Task details => For the word "computer", copy every line of the material that includes it.

------------------------------------------------

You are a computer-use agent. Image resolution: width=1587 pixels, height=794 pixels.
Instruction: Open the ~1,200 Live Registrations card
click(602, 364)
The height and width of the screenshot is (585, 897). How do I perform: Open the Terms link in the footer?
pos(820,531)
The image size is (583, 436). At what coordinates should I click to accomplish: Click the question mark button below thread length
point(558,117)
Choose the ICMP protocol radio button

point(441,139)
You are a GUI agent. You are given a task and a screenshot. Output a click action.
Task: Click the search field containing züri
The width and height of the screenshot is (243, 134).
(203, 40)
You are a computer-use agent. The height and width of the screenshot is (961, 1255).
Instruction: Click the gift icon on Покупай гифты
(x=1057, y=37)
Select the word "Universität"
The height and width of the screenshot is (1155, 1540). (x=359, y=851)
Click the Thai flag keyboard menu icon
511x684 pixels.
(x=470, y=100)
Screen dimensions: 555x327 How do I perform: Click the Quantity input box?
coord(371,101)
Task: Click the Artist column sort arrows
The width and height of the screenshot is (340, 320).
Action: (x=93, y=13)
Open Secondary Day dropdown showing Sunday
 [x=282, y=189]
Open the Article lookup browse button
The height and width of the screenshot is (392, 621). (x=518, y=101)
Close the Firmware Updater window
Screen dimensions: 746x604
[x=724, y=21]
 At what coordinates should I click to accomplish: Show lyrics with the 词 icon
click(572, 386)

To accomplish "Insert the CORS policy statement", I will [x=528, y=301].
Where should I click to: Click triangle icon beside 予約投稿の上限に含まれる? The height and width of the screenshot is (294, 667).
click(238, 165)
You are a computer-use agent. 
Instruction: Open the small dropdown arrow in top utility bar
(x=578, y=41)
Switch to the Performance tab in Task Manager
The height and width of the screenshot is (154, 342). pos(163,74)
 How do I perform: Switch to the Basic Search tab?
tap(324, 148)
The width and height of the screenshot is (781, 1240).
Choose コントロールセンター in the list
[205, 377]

------------------------------------------------

Your response =>
You are a computer-use agent. Image resolution: width=1587 pixels, height=794 pixels.
You are a computer-use agent. The height and width of the screenshot is (961, 1255).
You are a computer-use agent. 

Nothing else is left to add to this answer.